Example adapted from
http://java.sun.com/j2se/1.4/docs/api/java/io/ObjectInputStream.html
FileOutputStream ostream = new FileOutputStream("t.tmp");
// faster:
// BufferedOutputStream ostream
// = new BufferedOutputStream(new FileOutputStream("t.tmp"));
ObjectOutputStream p = new ObjectOutputStream(ostream);
p.writeInt(12345);
p.writeDouble(3.33);
p.writeObject("Today");
p.writeObject(new Date());
p.flush();
ostream.close();
----------------
FileInputStream istream = new FileInputStream("t.tmp");
ObjectInputStream p = new ObjectInputStream(istream);
int i = p.readInt();
double d = p.readDouble();
String today = (String)p.readObject();
Date date = (Date)p.readObject();
istream.close();
Read/Write raw binary data using DataInputStream.
This should not be needed except for special purposes,
ObjectInput/OutputStream is easier.
DataInputStream di =
new DataInputStream(new BufferedInputStream(new FileInputStream("in.dat")));
DataOutputStream do =
new DataOutputStream(new BufferedOutputStream(new FileOutputStream("out.dat")));
public static int readIntIntel(DataInputStream di)
throws IOException
{
byte a = di.readByte();
byte b = di.readByte();
byte c = di.readByte();
byte d = di.readByte();
return ( ((d&0xff) << 24) | ((c&0xff) << 16) |
((b&0xff) << 8 ) | (a&0xff) );
}
public static void writeIntIntel(DataOutputStream dos, int i)
throws IOException
{
byte a = (byte)(i & 0xff);
byte b = (byte)((i >>> 8) & 0xff);
byte c = (byte)((i >>> 16) & 0xff);
byte d = (byte)((i >>> 24) & 0xff);
dos.write(a);
dos.write(b);
dos.write(c);
dos.write(d);
}
Use buffered I/O for speed in writing large files
(this is like the difference between read, fread in C):
InputStream f = new BufferedInputStream(new FileInputStream("c:xx.pic"));
ObjectInputStream f
= new ObjectInputStream(new BufferedInputStream(new FileInputStream(...)));
Reader f = new BufferedInputReader(new FileReader("..."));
same for fileoutput:
OutputStream f = new BufferedOutputStream(new FileOutputStream(...
Serialization
There is a commandline program 'serialver' that is part of the jdk,
run this on a serialized class and it prints out a magic number.

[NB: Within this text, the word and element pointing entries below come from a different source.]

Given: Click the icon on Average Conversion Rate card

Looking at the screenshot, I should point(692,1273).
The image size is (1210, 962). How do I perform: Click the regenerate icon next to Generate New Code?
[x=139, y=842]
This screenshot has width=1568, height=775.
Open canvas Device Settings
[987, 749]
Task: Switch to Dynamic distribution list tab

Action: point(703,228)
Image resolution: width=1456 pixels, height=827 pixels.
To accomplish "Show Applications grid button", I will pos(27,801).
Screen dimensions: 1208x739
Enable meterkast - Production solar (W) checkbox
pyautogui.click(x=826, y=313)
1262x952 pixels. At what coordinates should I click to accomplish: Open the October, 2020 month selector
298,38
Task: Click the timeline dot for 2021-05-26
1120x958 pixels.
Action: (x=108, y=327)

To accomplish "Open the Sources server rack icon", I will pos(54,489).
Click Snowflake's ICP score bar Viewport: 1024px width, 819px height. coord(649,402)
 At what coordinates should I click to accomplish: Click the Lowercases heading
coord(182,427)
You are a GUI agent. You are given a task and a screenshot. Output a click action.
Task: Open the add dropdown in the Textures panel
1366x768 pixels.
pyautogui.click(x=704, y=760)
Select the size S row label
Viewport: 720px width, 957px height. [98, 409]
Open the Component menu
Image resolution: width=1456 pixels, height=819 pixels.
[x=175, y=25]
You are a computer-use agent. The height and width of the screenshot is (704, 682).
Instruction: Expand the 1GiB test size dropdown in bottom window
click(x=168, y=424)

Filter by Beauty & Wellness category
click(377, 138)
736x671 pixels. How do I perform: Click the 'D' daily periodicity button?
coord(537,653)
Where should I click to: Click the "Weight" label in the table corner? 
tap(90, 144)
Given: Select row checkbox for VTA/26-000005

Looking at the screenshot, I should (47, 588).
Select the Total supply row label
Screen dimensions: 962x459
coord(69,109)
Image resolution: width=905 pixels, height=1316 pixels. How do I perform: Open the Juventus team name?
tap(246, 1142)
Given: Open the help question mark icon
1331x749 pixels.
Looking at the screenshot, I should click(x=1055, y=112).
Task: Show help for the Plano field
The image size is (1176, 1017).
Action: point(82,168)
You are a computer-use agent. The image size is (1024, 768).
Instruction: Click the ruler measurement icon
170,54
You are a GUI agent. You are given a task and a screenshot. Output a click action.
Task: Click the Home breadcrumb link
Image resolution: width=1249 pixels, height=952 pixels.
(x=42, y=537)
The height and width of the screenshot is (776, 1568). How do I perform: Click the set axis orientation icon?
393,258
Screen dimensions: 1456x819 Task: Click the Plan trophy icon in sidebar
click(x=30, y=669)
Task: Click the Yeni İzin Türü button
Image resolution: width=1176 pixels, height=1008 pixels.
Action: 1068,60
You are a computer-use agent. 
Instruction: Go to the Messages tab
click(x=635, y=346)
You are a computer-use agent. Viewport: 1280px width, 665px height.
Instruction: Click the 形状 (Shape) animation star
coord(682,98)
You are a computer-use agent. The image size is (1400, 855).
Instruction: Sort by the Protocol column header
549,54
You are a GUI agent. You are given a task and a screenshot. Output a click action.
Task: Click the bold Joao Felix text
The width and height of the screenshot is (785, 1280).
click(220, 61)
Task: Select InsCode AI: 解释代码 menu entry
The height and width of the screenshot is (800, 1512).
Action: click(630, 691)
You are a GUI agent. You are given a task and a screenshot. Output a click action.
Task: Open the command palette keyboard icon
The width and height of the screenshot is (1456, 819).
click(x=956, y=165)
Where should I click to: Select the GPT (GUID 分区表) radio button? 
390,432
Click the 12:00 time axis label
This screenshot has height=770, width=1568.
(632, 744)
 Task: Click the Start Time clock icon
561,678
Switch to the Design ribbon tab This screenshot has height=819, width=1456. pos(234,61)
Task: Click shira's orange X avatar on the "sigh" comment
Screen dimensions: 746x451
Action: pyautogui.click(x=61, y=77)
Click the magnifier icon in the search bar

Example, Nurb.class is serializable,
serialver Nurb
prints
Nurb: static final long serialVersionUID = -5821547843414617226L;
then add this variable to the java file and the serial version
will remain the same. I expect that you can pick any number
rather than running the serialver program. And of course
you should change the serialver if class members are added or
changed.
Reflection
Print the type of an object:
Class c = x.getClass();
String n = c.getName();
Matrix
Two free matrix libraries (that include e.g. svd) are Jama and JNL.
Jama provides source, but I found it to be slower than JNL,
because it uses an abstraction rather than java arrays for the matrix
accessing.
JNL routines are in the package VisualNumerics.math.*.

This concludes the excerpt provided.